Marching, cruising front-runners gain upper hand
Front page of today’s Oregonian. Lead story. Top right.
Let’s count the metaphors.
Illinois Sen. Barack Obama cruised (1) past New York Sen. Hillary Clinton in the Wisconsin primary Tuesday, gaining the upper hand (2)* in a Democratic presidential race (3) for the ages (4?).
But wait! There’s more!
Arizona Sen. John McCain, the Republican front-runner (5) [actually a repeat of #3 above], won a pair of primaries, in Wisconsin and Washington, to continue his march (6) toward certain nomination.
At least we don’t have “battleground states,” “’air’ wars,” “war rooms” “near knockout blows,” “routs,” “thrashings” and “poundings.”
That’s good because the story quotes Obama talking about ending the war (the real one in Iraq). Perhaps the reporter, the AP’s David Espo, could see the reference coming and restrained himself. Best not to use political war metaphors in political stories mentioning war and its death and devastation.
Reality exposes war metaphors as the shams they are.
By the way, that’s why I’ve suggested on numerous occasions that the University of Oregon and Oregon State University declare peace and stop referring to their low-stakes athletic rivalries as a high-stakes “Civil War.”
Ducks!

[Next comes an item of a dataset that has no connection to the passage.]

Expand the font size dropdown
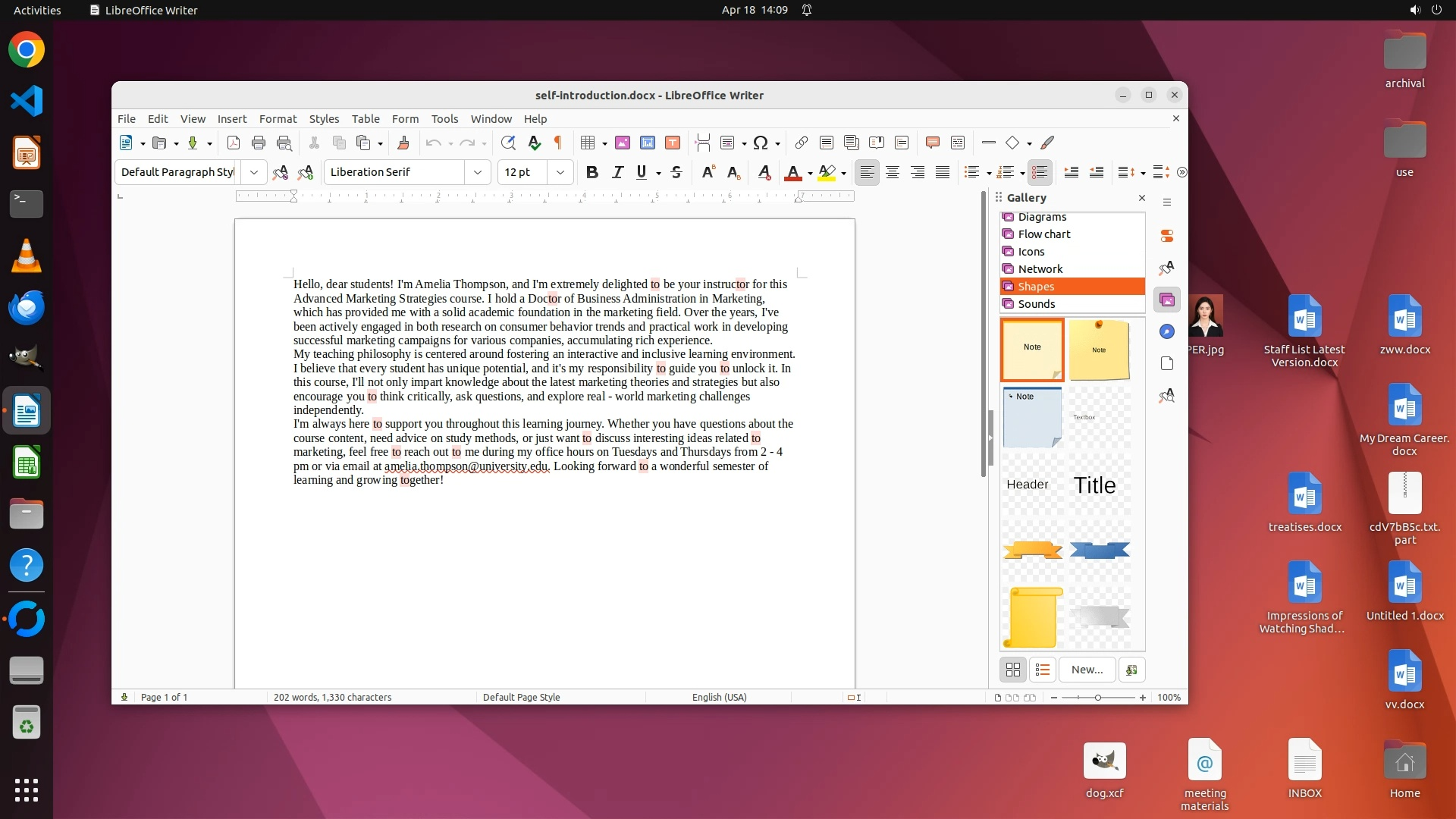The height and width of the screenshot is (819, 1456). [x=560, y=172]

Beavers! Are you listening? Or are you just, well, Beavers and Ducks?
* The origin of “Gaining the upper hand” according to the American English Sports Games Idiom site is "the medieval gambling practice of throwing a stick to your opponent who would catch and hold it. Players would alternate hands around the stick until one won by having "the upper hand" on the stick, no room being left for another hand."
Come to think of it, I used to do this as a kid to determine which side would bat first. The thrown stick in question was our baseball bat. After the catch, we did the hand-over-hand. The kid left grasping the top had to pass one final test. If he could hold on to the bat as it was kicked by an opponent, his side was awarded "the upper hand" and the first at bat.
It seems like a long way from what Barack Obama did in Wisconsin on Tuesday.